How can I kill these 6,9 and 10 terminals?
You can run:
ps -ft pts/6 -t pts/9 -t pts/10
This would produce an output similar to:
UID PID PPID C STIME TTY TIME CMD
Vidya 772 2701 0 15:26 pts/6 00:00:00 bash
Vidya 773 2701 0 16:26 pts/9 00:00:00 bash
Vidya 774 2701 0 17:26 pts/10 00:00:00 bash
Grab the PID from the result.
Use the PIDs to kill the processes:
kill <PID1> <PID2> <PID3> ...
For the above example:
kill 772 773 774
If the process doesn't gracefully terminate, just as a last option you can forcefully kill by sending a SIGKILL
kill -9 <PID>
I had the same question as you but I wanted to kill the gnome terminal which I was in. I read the manual on "who" and found that you can list all of the sessions logged into your computer with the '-a' option and then the '-l' option prints the system login processes.
who -la
You should get something like this.

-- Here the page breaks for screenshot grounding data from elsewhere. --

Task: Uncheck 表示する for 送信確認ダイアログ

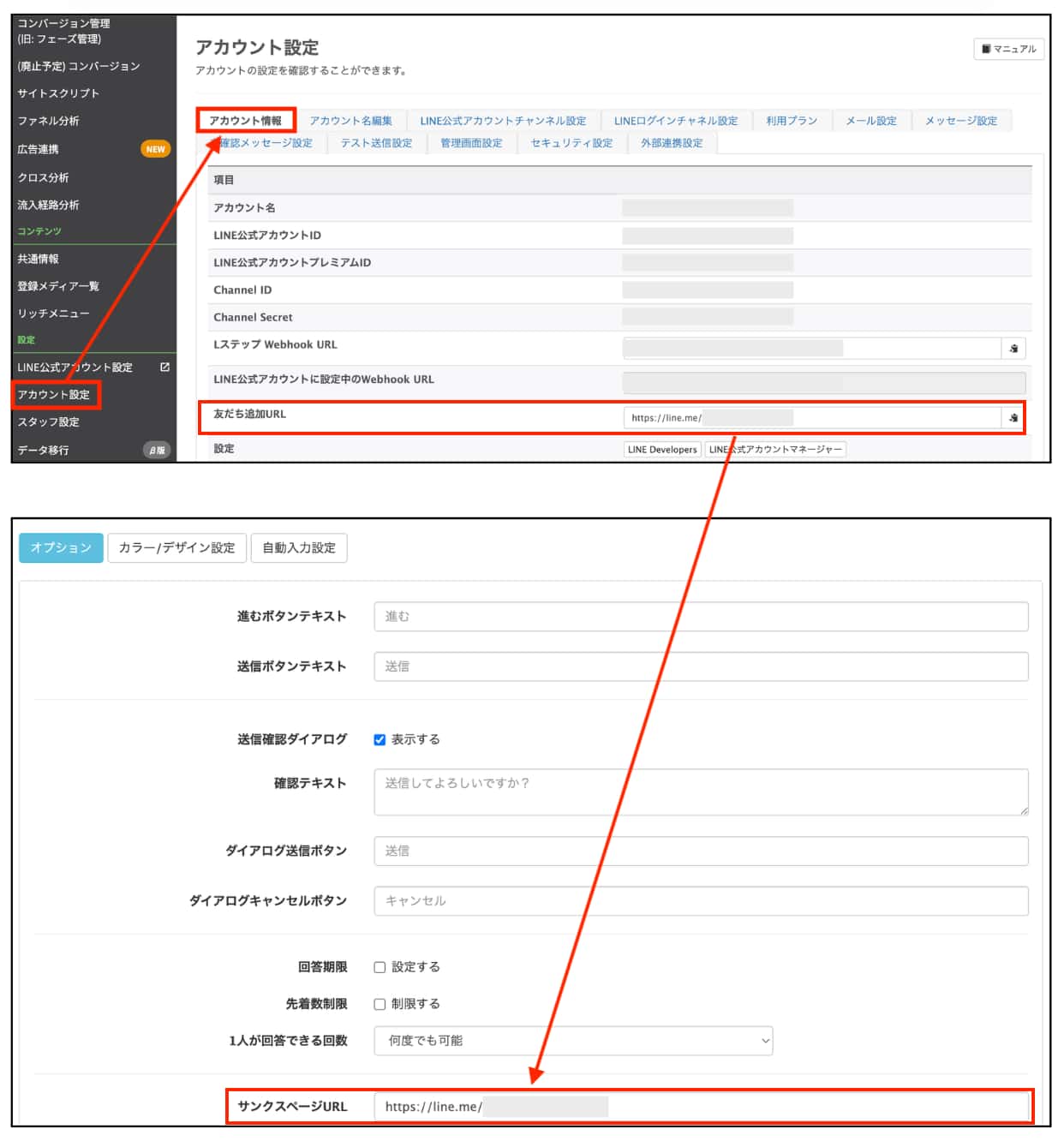Action: (380, 739)
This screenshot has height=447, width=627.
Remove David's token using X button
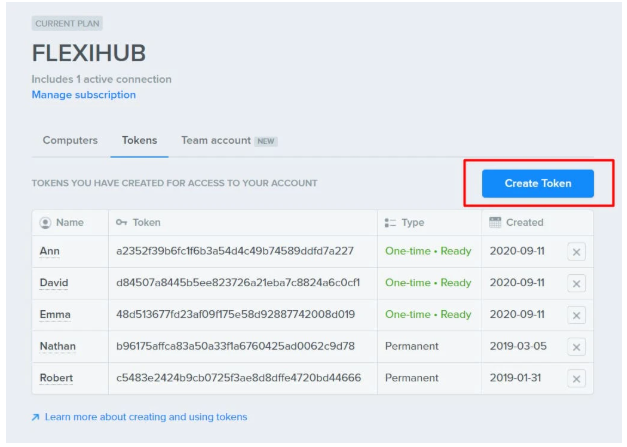pyautogui.click(x=576, y=283)
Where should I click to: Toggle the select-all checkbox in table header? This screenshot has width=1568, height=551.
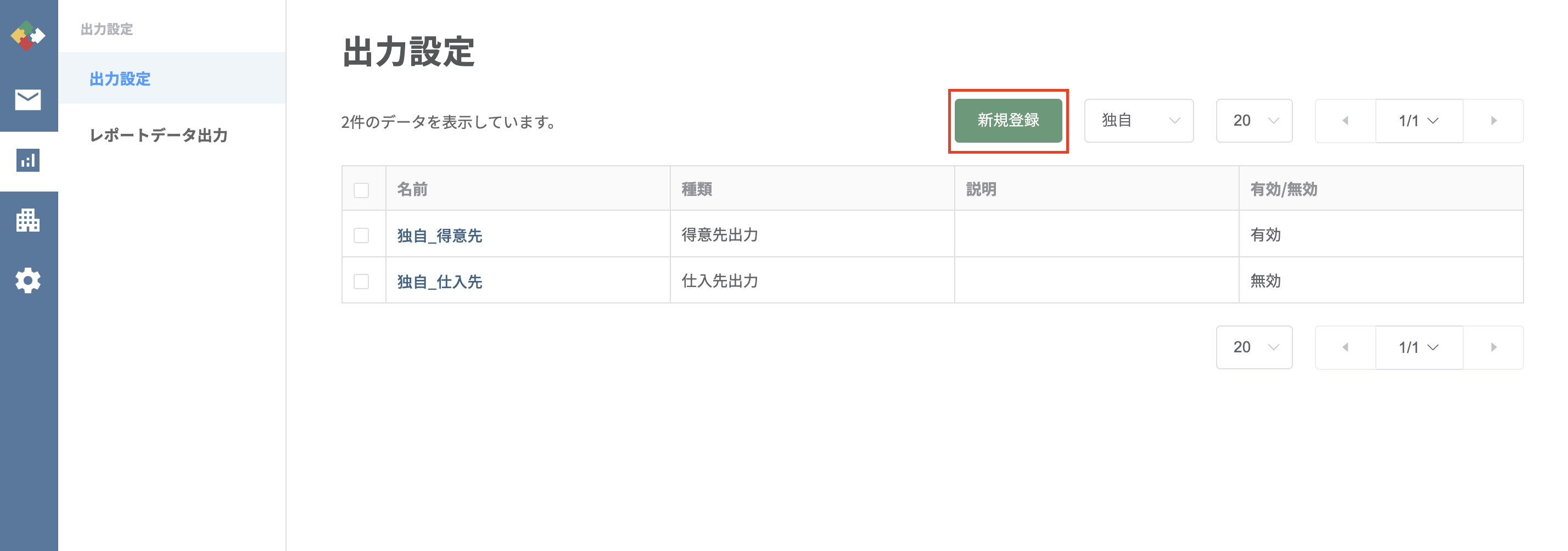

Then all you have to do is kill the process with the 'kill' command.
kill <PID>
for example kill pts/0
pkill -9 -t pts/0
Try this:
skill -KILL -v pts/6
skill -KILL -v pts/9
skill -KILL -v pts/10
I had the same problem today.
I had NO remaining processes, but the remaining finger entry of user "xxx",
which prevent me the deletion of this user using "userdel xxx".
Error message was: userdel: account `xxx' is currently in use.
It looked like a crashed terminal session. So I rebooted, but the issue remained.
last xxx
xxx pts/5 10.1.2.3 Fri Feb 7 10:25 - crash (01:27)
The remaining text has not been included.